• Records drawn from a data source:
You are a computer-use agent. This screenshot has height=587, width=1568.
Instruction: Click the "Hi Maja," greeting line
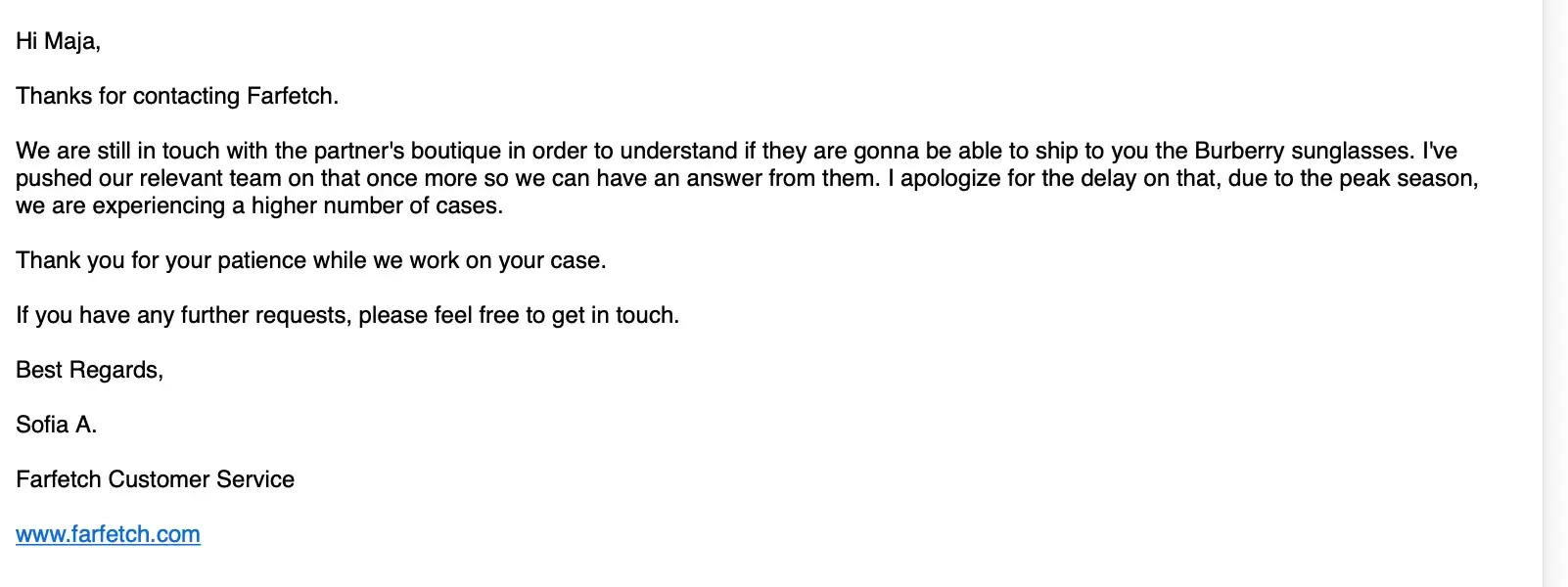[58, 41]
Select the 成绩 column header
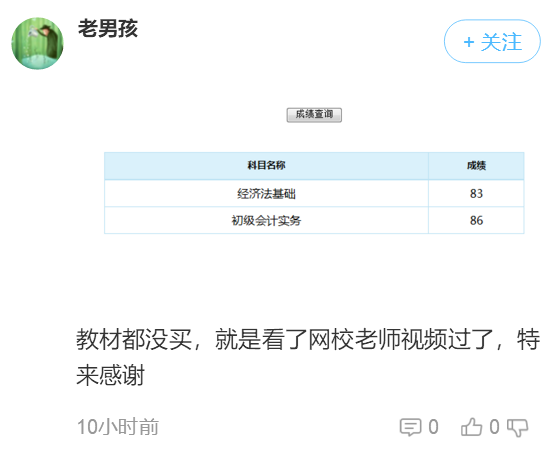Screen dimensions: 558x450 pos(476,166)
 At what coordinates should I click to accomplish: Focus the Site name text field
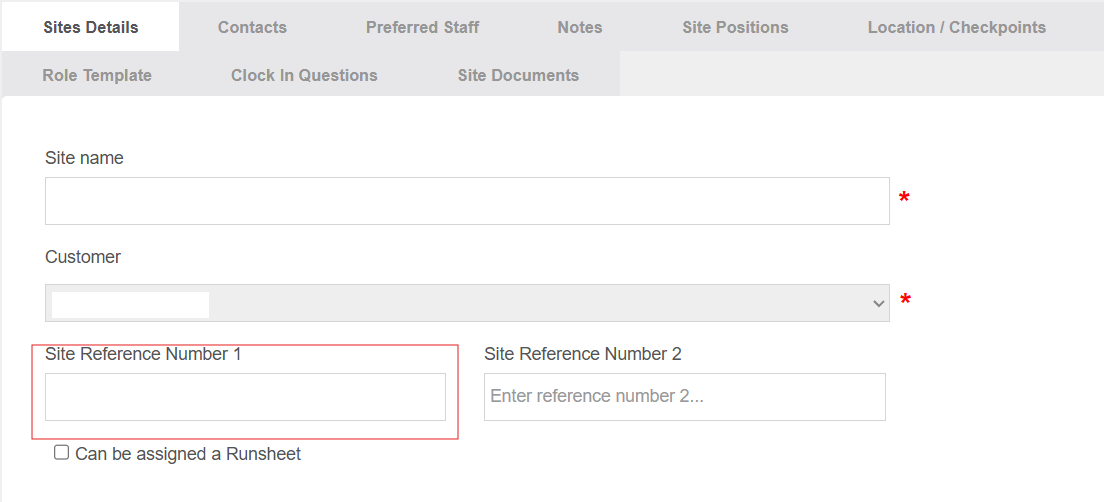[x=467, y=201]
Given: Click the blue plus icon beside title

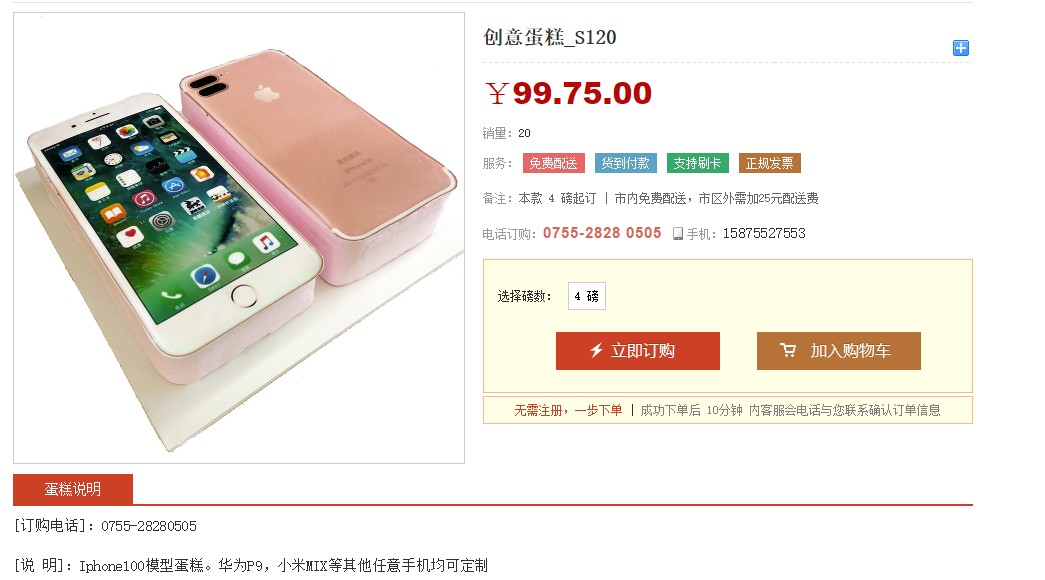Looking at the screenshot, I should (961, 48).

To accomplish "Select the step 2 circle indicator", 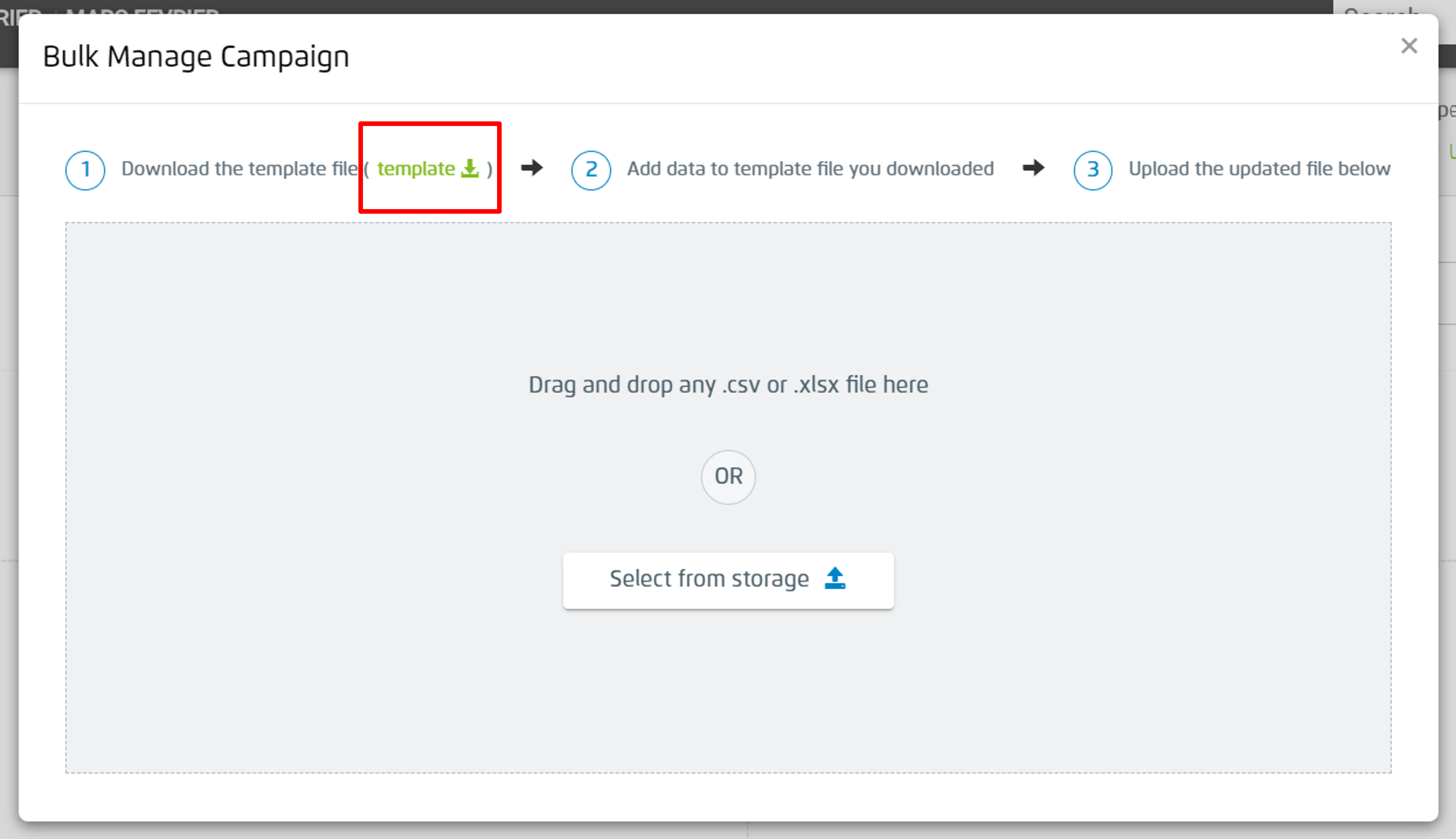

• Instruction: Retype every line of the material above without alteration, omitting the pictures.

• Result of the exercise:
You are a computer-use agent. This screenshot has height=587, width=1568.
Instruction: Click the "Hi Maja," greeting line
[58, 41]
Select the 成绩 column header
Screen dimensions: 558x450 pos(476,166)
 At what coordinates should I click to accomplish: Focus the Site name text field
[x=467, y=201]
Given: Click the blue plus icon beside title

Looking at the screenshot, I should (961, 48).

To accomplish "Select the step 2 circle indicator", 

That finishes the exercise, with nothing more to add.